Review of the facility's undated Mandatory COVID-19 Vaccination Policy revealed, Employees may request an exception from this mandatory vaccination policy if the vaccine is medically contraindicated for them or medical necessity requires a delay in vaccination . All such requests should be submitted to the administrator at the facility and then forwarded to the [NAME] President of Human Resources. These forms will be handled in accordance with applicable laws and regulations.
2. Review of the facility's undated Mandatory COVID-19 Vaccination Policy revealed, Any person being granted a medical or religious accommodation will be required to obtain and provide a copy of 2 negative COVID-19 tests each week at least 3 days apart. Copies of these test results must be provided to the administrator and will be maintained in a separate medical file for each person.
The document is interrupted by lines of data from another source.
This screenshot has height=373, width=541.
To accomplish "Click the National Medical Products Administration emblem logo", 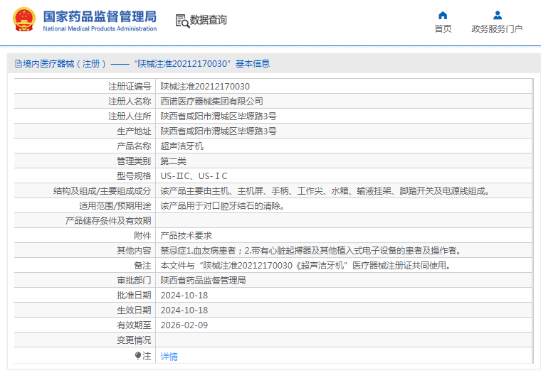I will [x=22, y=20].
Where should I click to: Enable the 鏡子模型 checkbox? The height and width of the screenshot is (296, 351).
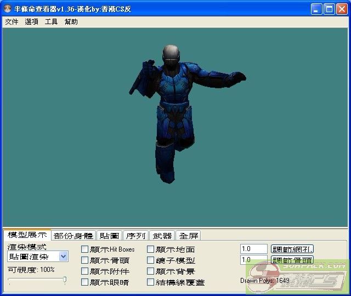pyautogui.click(x=151, y=260)
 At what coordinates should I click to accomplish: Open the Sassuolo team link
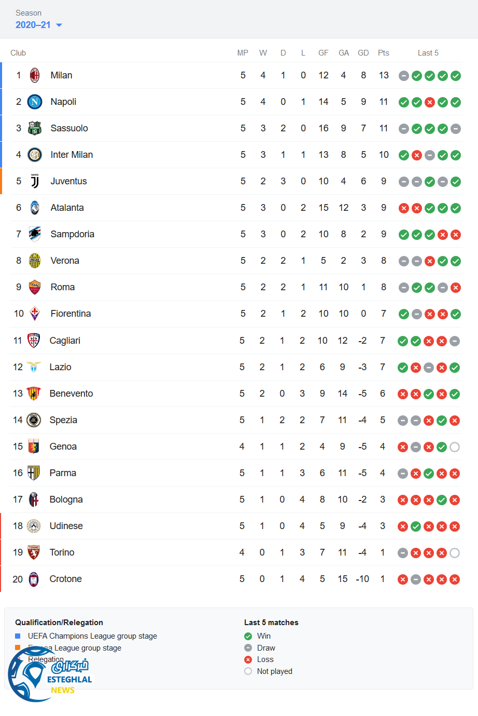(x=69, y=128)
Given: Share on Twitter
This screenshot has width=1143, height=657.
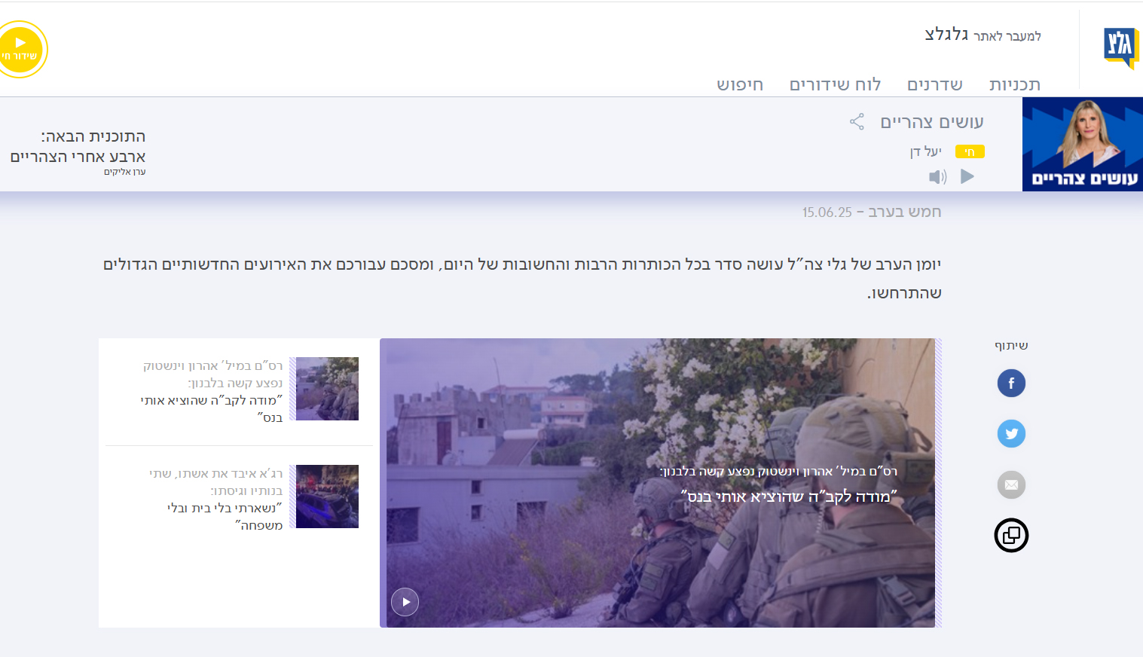Looking at the screenshot, I should (1011, 434).
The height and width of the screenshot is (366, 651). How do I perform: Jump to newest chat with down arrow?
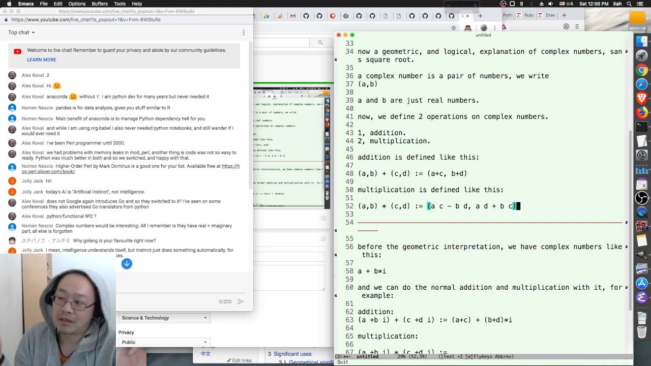(127, 263)
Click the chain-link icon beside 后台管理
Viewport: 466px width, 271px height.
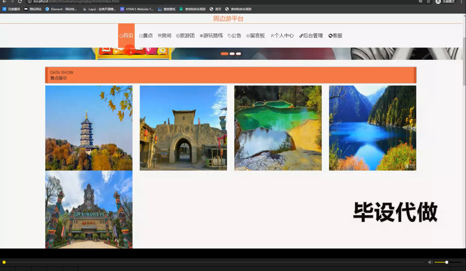[301, 35]
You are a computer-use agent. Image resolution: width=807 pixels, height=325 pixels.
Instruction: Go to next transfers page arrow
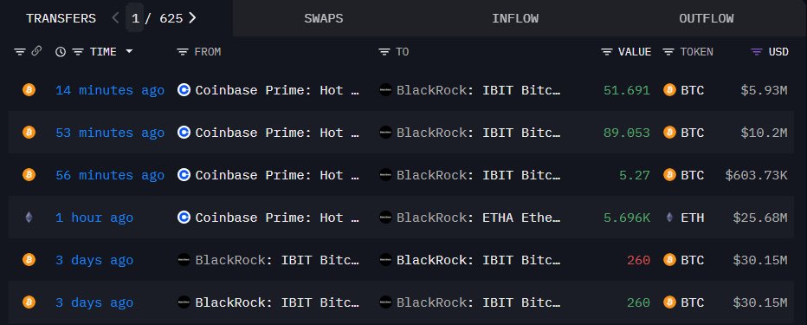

Review of the facility's January 2023 County Positivity Testing/Employees, employee's requests for medical or religious exemption, and work schedules, provided on paper by the IP, revealed the following:
a. Certified Nurse Aide (CNA) 6 received an approved religious exemption on 11/20/2021 and had worked at the facility throughout January 2023. She was not tested for COVID-19 twice weekly, with testing documented on 01/27/2023, 01/23/2023, 01/09/2023, 01/05/2023, and 01/02/2023.
b. LPN6 was approved for a medical exemption on 11/17/2021 and worked at the facility throughout January 2023 (Refer to Example #1.) She was not tested twice weekly, with testing for COVID-19 documented on 01/17/2023.
c. Restorative Aide (RA) 1 received an approved religious exemption on 01/28/2022 and worked in the facility throughout January 2023. She was not tested twice weekly, with testing for COVID-19 documented on 01/16/2023, 01/12/2023, 01/09/2023, 01/05/2023, and 01/02/2023.
d. LPN8 received an approved religious exemption on 09/19/2022 and worked at the facility throughout January 2023. There was no record of COVID-19 testing for LPN8.
e. CNA8 received an approved religious exemption on 06/06/2022 and worked at the facility throughout January 2023. She was not tested twice weekly for COVID-19, with testing documented on 01/12/2023 and 01/24/2023.
f. CNA7 received an approved religious exemption on 01/21/2022 and worked in the facility throughout January 2023. She was not tested for COVID-19 twice weekly, with testing documented on 01/12/2023.
g. Physical Therapist (PT) 1 received an approved religious exemption on 12/14/2022 and worked on 01/01/2023, 01/08/2023, 01/22/2023, and 01/29/2023. There was no record of COVID-19 testing for PT1.
h. The Maintenance Director (MD) received an approved religious exemption on 02/11/2022 and worked at the facility throughout January 2023. He was not tested twice weekly for COVID-19, with testing documented on 01/27/2023, 01/20/2023, and 01/05/2023.
i. Dietary Aide (DA) 1 received an approved religious exemption on 01/09/2021 and worked on 01/12/2023, 01/14/2023, 01/15/2023, 01/19/2023, 01/24/2023, and 01/26/2023. There was no record of COVID-19 testing for DA1.
In an interview on 02/02/2023 at 8:24 a.m., the IP stated that the protocol for unvaccinated staff was to be tested twice weekly. She stated she had records of twice weekly testing for all exempt employees, and was asked to provide the records at this time. On 02/02/2023 at 1:02 p.m. and at 4:34 p.m., additional records of testing for unvaccinated staff were again requested, but not provided. No additional records were provided prior to the survey exit.